- Exercise brief -
Copy each line below containing "agent".

----- Data for processing -----

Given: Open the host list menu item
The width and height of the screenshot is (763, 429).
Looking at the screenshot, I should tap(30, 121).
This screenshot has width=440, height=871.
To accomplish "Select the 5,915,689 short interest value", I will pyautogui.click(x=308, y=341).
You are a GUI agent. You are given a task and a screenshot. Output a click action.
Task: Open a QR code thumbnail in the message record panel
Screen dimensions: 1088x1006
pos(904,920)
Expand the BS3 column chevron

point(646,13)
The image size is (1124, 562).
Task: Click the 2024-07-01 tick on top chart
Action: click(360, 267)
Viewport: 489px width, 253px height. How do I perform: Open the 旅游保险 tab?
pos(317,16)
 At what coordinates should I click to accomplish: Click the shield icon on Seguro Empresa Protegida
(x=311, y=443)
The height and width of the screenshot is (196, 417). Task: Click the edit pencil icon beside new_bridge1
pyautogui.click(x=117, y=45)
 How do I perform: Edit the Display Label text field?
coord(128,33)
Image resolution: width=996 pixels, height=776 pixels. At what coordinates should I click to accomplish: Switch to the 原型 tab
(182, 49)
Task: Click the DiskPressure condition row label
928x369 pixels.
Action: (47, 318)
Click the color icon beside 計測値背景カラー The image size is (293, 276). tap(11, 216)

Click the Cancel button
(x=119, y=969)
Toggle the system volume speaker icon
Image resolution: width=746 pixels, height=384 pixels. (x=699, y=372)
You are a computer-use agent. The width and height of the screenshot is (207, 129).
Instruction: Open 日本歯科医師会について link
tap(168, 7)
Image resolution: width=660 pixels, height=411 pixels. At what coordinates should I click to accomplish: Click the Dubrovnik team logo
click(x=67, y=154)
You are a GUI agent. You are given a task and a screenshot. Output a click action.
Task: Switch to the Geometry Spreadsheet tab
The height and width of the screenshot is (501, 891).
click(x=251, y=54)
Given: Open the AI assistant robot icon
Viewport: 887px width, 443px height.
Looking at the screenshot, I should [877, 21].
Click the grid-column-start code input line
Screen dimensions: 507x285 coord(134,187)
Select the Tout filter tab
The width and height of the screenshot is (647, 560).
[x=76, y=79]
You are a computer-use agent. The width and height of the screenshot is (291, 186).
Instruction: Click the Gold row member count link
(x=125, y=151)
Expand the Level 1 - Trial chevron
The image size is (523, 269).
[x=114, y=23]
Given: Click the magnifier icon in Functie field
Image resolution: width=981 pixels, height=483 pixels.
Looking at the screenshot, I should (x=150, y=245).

-----

- Completed exercise -
You are a GUI agent. You are given a task and a screenshot. Output a click action.
You are a computer-use agent. The width and height of the screenshot is (207, 129).
You are a GUI agent. You are given a task and a screenshot. Output a click action.
You are a computer-use agent. The width and height of the screenshot is (291, 186).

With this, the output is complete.